* **ОТРЫВОК**:
================
Забудем на минуту глубокого философа, замечательного критика и публициста, благодарного ученика фетовской поэзии и странного человека. Мы должны вспомнить сегодня того, к кому не идут ни юбилеи, ни ученые заслуги, ни анекдоты. Для этого необходимо устранить двойственность, забыть здешнего Соловьева, погасить огни, которыми ярко блистал его ум, и оборвать цветы, которыми нежно цвела его душа. Все живое – пусть разместится по-новому – под лучами иного, неземного света. Ведь волшебный фонарь жизни действительно потушен смертью и временем.
Смерть и время царят на земле,
Ты владыками их не зови.
Все, кружась, исчезает во мгле,
Неподвижно лишь солнце любви.
Пока на юбилейном экране не пестреет больше богатая жизнь, – мы можем видеть встающий из тьмы новый, ничем не заслоненный образ. Здесь бледным светом мерцает панцирь, круг щита и лезвие меча под складками черной рясы. Тот же взгляд, углубленный мыслью, твердо устремленный вперед. Те же стальные волосы и худоба, которой не может скрыть одежда. Новый образ смутно напоминает тот, живой и блестящий, с которым мы расстались недавно. Здесь те же атрибуты, но все расположилось иначе; все преобразилось, стало иным, неподвижным; перед нами уже не здешний Соловьев. Это – рыцарь-монах.
================
* **ДАННЫЕ**:
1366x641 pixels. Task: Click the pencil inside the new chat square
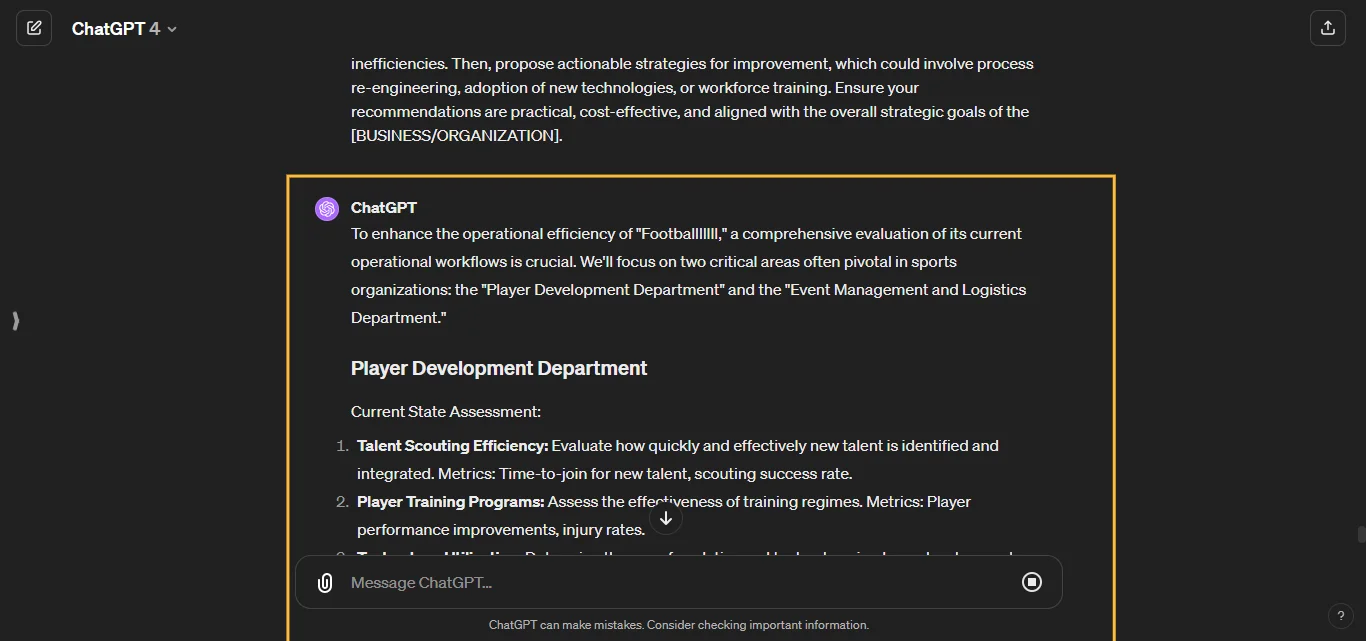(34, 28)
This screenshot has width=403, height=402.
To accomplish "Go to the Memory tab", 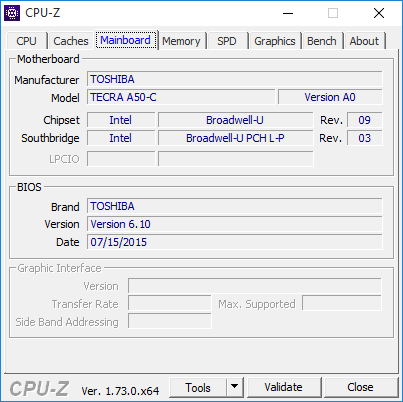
================
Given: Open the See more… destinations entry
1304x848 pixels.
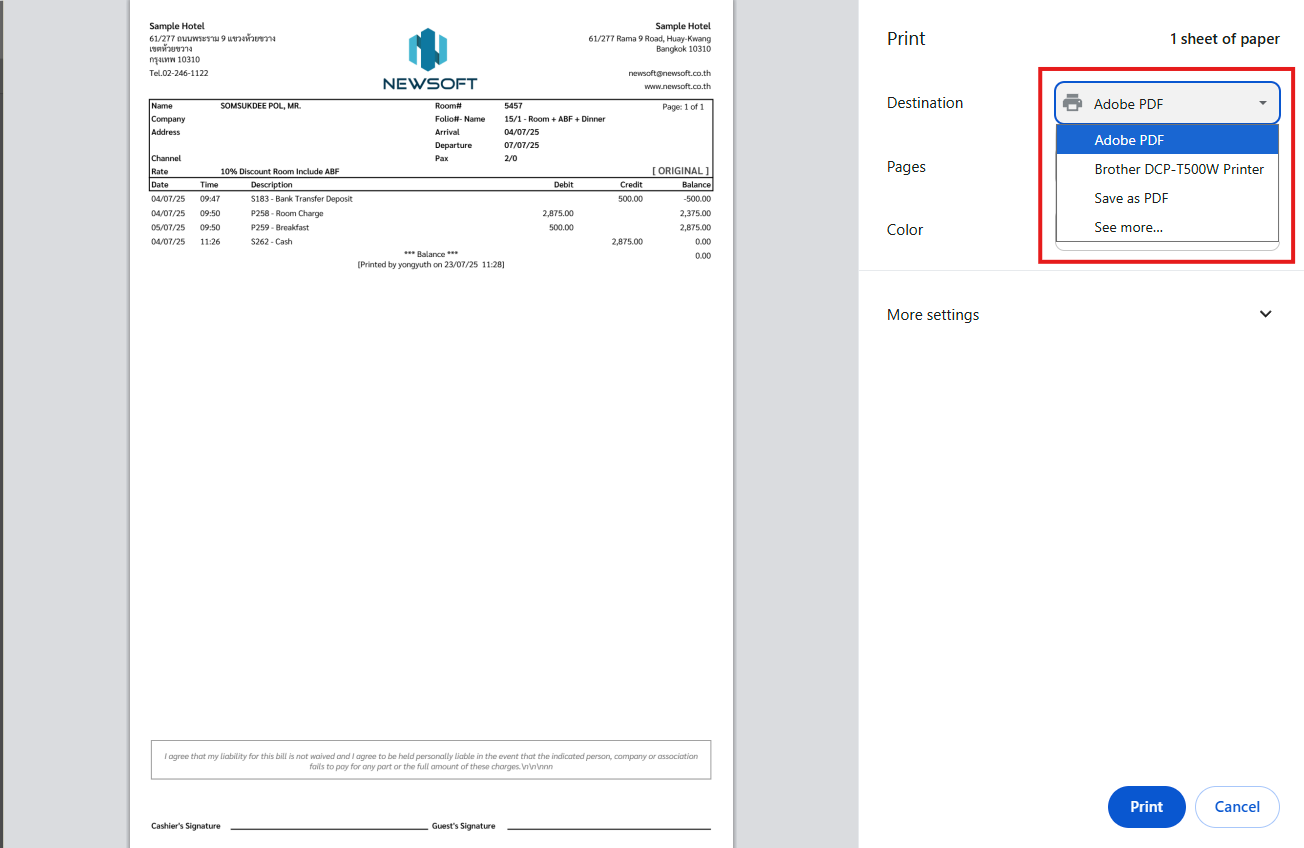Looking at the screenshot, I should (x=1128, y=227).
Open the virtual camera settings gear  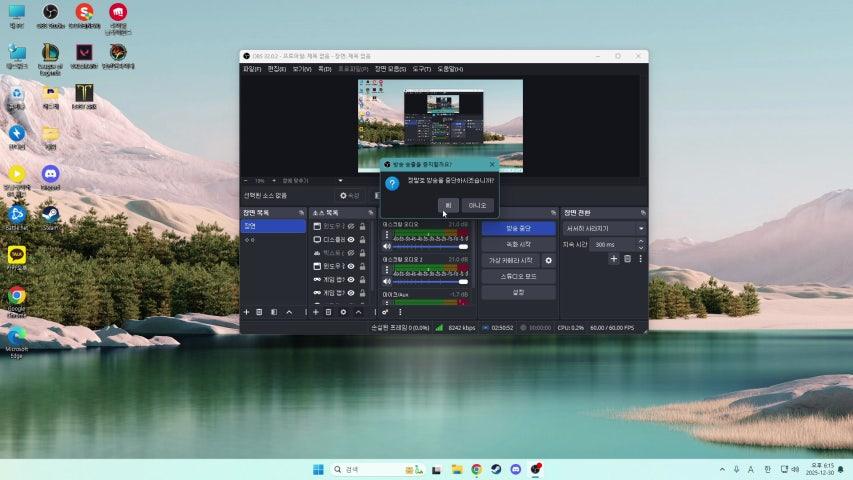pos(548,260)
================
* **ЧТО НУЖНО СДЕЛАТЬ**:
1. Ответьте на вопросы по отрывку:
(a) Что, по словам отрывка, потушено смертью и временем?
(b) Что, согласно стихам в отрывке, одно остается неподвижным?
(c) Как назван новый образ в последнем предложении отрывка?
2. Повторите слово в слово часть отрывка от «Пока на юбилейном» до «Это – рыцарь-монах.».
Записи здесь не нужны.

* **ОТВЕТЫ ПО НОМЕРАМ**:
1.
(a) Волшебный фонарь жизни.
(b) Солнце любви.
(c) Рыцарь-монах.

2.
Пока на юбилейном экране не пестреет больше богатая жизнь, – мы можем видеть встающий из тьмы новый, ничем не заслоненный образ. Здесь бледным светом мерцает панцирь, круг щита и лезвие меча под складками черной рясы. Тот же взгляд, углубленный мыслью, твердо устремленный вперед. Те же стальные волосы и худоба, которой не может скрыть одежда. Новый образ смутно напоминает тот, живой и блестящий, с которым мы расстались недавно. Здесь те же атрибуты, но все расположилось иначе; все преобразилось, стало иным, неподвижным; перед нами уже не здешний Соловьев. Это – рыцарь-монах.